Saga III — La rendición
Creés que el problema es todo lo que perdiste.
La relación.
La familia.
La estabilidad.
La fe.
La imagen que tenías de vos mismo.
La vida que pensabas que ibas a vivir.
Pero llega un momento donde empezás a ver algo mucho más profundo:
👉 quizás el verdadero dolor no era solamente perder.
Era seguir intentando sostener una versión tuya que ya no podía seguir existiendo.
Esta saga nace ahí.
En La Rendición.
En ese momento donde ya no podés sostenerte como antes.
No para darte fuerza.
No para enseñarte a resistir más.
No para convertir el sufrimiento en una medalla espiritual.

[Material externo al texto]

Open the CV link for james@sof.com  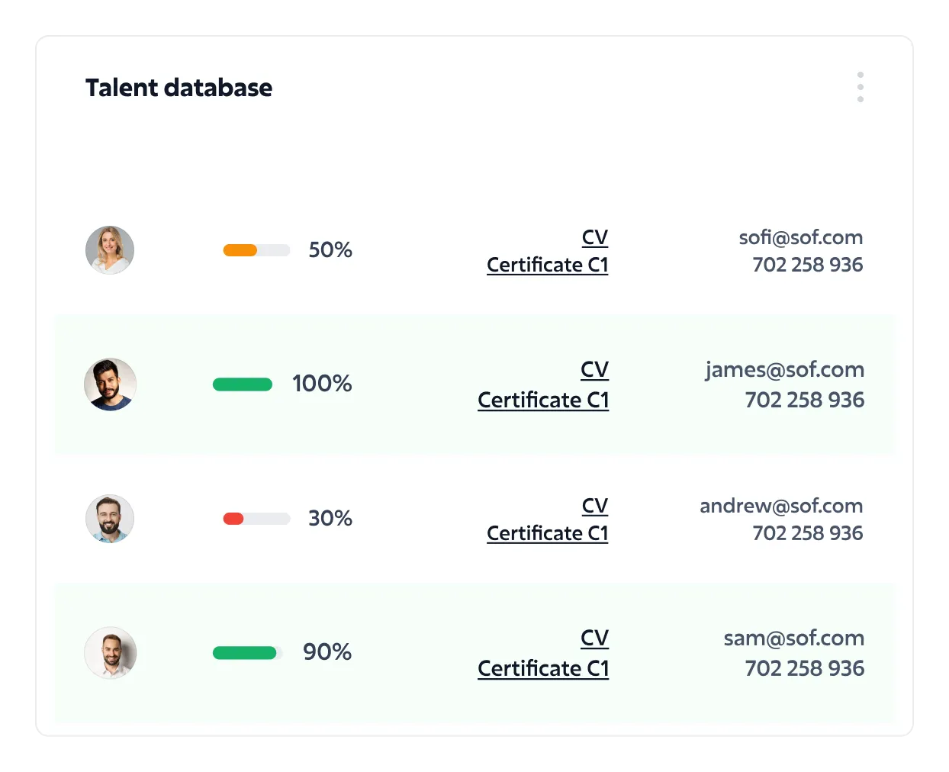coord(594,370)
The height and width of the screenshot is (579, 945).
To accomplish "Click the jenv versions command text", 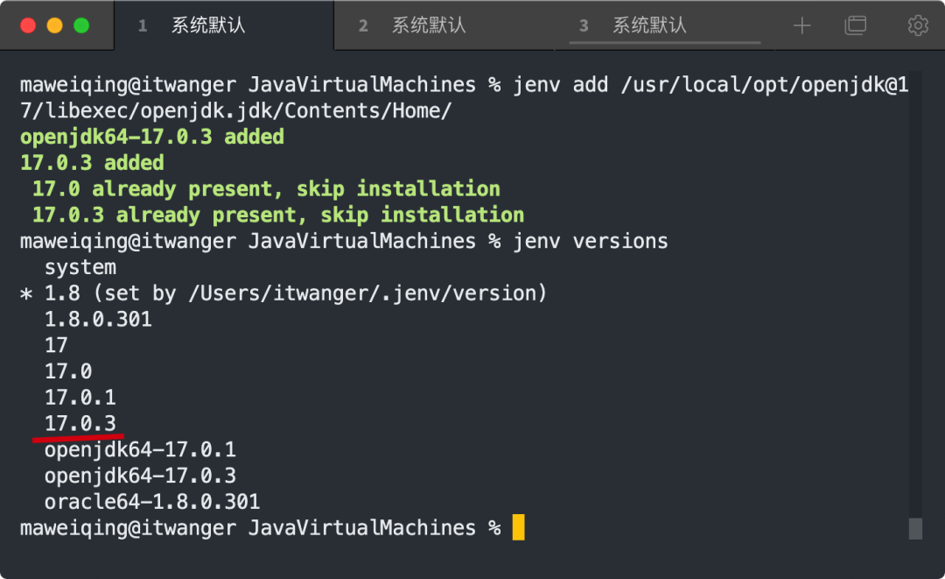I will click(x=591, y=241).
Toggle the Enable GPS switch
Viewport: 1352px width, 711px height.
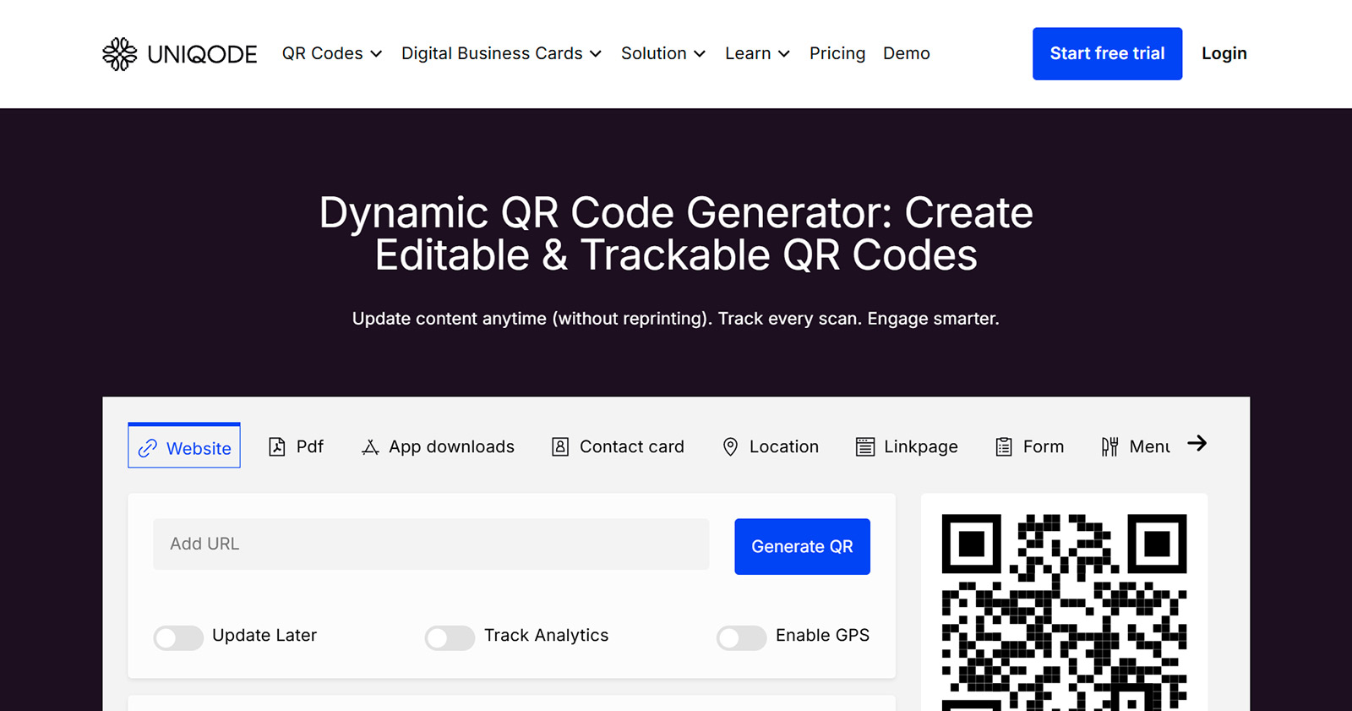[x=741, y=637]
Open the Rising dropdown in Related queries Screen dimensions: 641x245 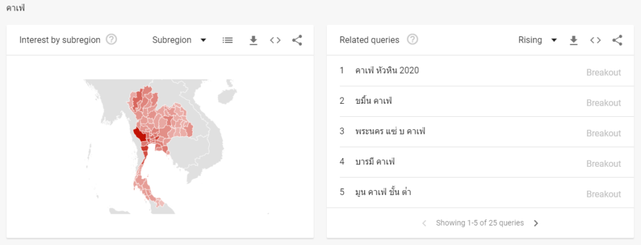[537, 40]
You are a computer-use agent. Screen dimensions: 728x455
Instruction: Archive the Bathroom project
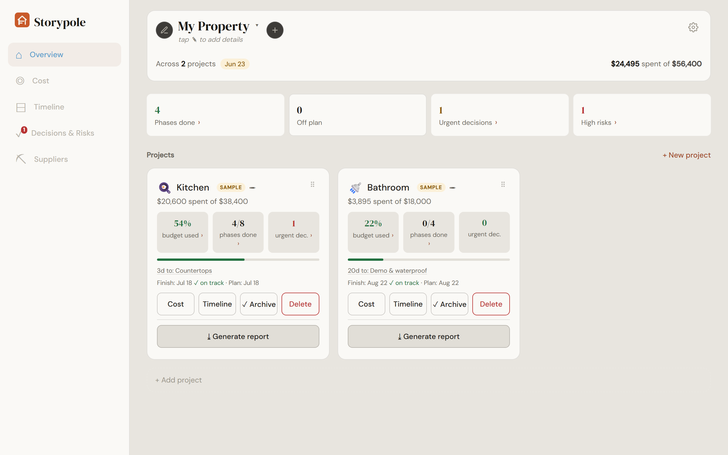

Nace para mostrarte qué pasa cuando una persona deja de pelear consigo misma.
Porque hay batallas que no se ganan resistiendo.
Se transforman cuando dejás de huir.
Y eso cambia completamente todo.
Durante mucho tiempo intentaste sostener.
La imagen.
El control.
La explicación.
La necesidad de entender.
La idea de quién debías ser.
La obligación de poder con todo.
Pero hubo un momento donde algo empezó a quebrarse.
La fe automática.
La identidad construida.
La necesidad de demostrar.
La espiritualidad usada para escapar del dolor humano.
Y el personaje que habías creado para sobrevivir.
Y mientras todo eso caía…
también empezaba a aparecer algo más verdadero.
El cansancio real.
La culpa.
La tristeza.
La necesidad de soltar.
El deseo profundo de dejar de vivir en guerra interna.
Cada libro de esta saga es un paso dentro de La Rendición.
No una rendición al dolor.
Ni a la derrota.
Una rendición a la verdad.
Un recorrido donde dejás de intentar salvar la imagen que construiste…
y empezás a encontrarte con la persona que había quedado escondida debajo de ella.
Tus heridas.
Tus mecanismos de defensa.
Tu ego espiritual.
Tus búsquedas desesperadas de sentido.
Tus formas de escapar.
Y todas esas partes tuyas que llevaban años agotadas de sostener personajes que ya no podían respirar.
Y eso puede doler.
Porque esta saga no viene a proteger las estructuras que te daban identidad.
Viene a desmontarlas.
La necesidad de controlar.
La obsesión por entender todo.
La espiritualidad desconectada del cuerpo.
El miedo a perder.
La dificultad de aceptar finales.
Y el cansancio profundo de vivir intentando ser alguien para merecer amor, paz o propósito.
Pero también puede liberarte.
Porque hay un momento donde dejás de preguntarte:
“¿cómo hago para volver a ser quien era?”
Y empezás a preguntarte algo mucho más verdadero:
👉 “¿qué parte de mí necesita morir para que algo más honesto pueda nacer?”
Esta no es una saga sobre perderlo todo.
Es una saga sobre dejar de huir.
Y quizás…
ese sea el verdadero comienzo de la paz.